POLYMODAL FAULT PATTERNS IN THE NORTHWESTERN SECTOR OF PACHUCA RANGE, HIDALGO, MEXICO: IMPLICATIONS FOR TECTONIC AND STRUCTURAL EVOLUTION OF PACHUCA-REAL DEL MONTE DISTRICT
The Pachuca-Real de Monte Mining District (PRMD) is in the PR, and has been mined for more than 500 years as it contains more than 100 epithermal Au-Ag veins of intermediate sulphidation. A great amount of mining and geological studies had been done in the PRMD that remains unpublished or exists in the form of technical reports of Mexican Geological Survey.

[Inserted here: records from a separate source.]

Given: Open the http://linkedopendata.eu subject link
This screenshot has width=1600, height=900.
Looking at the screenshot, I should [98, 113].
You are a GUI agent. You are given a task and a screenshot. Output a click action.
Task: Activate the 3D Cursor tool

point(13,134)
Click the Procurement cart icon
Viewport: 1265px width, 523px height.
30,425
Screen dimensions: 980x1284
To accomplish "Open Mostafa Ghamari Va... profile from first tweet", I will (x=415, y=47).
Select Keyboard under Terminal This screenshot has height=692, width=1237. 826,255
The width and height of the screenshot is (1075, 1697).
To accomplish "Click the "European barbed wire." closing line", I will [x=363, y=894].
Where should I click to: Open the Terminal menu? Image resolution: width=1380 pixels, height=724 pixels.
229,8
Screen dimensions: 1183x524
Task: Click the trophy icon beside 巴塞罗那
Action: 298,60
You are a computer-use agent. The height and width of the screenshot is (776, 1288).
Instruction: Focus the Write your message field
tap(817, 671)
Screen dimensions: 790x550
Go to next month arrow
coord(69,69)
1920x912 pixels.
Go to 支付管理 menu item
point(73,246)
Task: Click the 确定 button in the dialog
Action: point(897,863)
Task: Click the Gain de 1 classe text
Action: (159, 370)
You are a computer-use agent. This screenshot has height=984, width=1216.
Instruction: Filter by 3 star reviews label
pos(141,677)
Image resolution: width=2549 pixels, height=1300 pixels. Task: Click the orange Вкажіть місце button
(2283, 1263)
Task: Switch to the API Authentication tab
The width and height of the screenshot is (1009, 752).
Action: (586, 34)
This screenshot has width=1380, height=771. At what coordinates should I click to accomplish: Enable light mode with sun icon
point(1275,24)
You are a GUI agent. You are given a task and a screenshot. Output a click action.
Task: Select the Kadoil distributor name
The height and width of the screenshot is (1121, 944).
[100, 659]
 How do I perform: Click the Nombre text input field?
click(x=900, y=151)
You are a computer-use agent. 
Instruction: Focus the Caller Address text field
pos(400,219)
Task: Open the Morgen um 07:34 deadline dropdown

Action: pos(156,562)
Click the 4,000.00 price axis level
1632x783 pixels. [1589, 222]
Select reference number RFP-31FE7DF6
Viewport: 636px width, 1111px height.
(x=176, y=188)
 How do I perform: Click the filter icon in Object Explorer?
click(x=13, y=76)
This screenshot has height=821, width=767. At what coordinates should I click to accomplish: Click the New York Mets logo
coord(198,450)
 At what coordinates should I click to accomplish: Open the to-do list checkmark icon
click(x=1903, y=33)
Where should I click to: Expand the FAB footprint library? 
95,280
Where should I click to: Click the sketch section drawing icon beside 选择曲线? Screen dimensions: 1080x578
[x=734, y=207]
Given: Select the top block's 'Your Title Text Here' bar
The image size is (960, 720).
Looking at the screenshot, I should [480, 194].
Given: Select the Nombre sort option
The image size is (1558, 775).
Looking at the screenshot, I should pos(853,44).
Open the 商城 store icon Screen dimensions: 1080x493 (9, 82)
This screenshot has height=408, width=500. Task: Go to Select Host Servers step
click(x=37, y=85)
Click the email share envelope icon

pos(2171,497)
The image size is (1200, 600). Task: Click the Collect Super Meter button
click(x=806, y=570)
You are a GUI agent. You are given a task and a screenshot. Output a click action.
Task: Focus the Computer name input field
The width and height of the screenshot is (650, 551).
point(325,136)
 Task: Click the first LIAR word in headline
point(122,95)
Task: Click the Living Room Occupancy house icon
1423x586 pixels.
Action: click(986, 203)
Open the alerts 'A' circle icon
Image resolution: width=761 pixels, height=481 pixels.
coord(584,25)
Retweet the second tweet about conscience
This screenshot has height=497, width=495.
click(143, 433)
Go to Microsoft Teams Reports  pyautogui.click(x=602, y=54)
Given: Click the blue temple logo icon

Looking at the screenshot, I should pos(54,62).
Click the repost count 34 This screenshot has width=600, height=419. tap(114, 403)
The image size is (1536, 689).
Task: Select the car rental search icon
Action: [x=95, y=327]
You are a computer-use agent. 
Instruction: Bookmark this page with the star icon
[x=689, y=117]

However, studies about structural geology are scarce and old as many of these were based on the classic analysis of faulting in two-dimensional with two sets of faults.
In this work we recognize multiple deformation events through field geologic mapping and structural analysis (kinematic analysis) in an area located 15 km to the west of the PRMD, between Actopan city and the mining area of San Jose Tepenene-Capula-Santa Rosa.
The fault patterns reveal the existence of multiple deformations and complex faulting with more than four sets of faults in the studied area. A minimum of three deformational phases were identified, an WNW-ESE oblique lateral faulting (phase 1), polymodal faulting (phase 2) and N-S extensional phase (phase 3). The structural results obtained are important to understand the tectonic evolution, spatial distribution of hydrothermal alterations and mineralization in the western part of Pachuca range.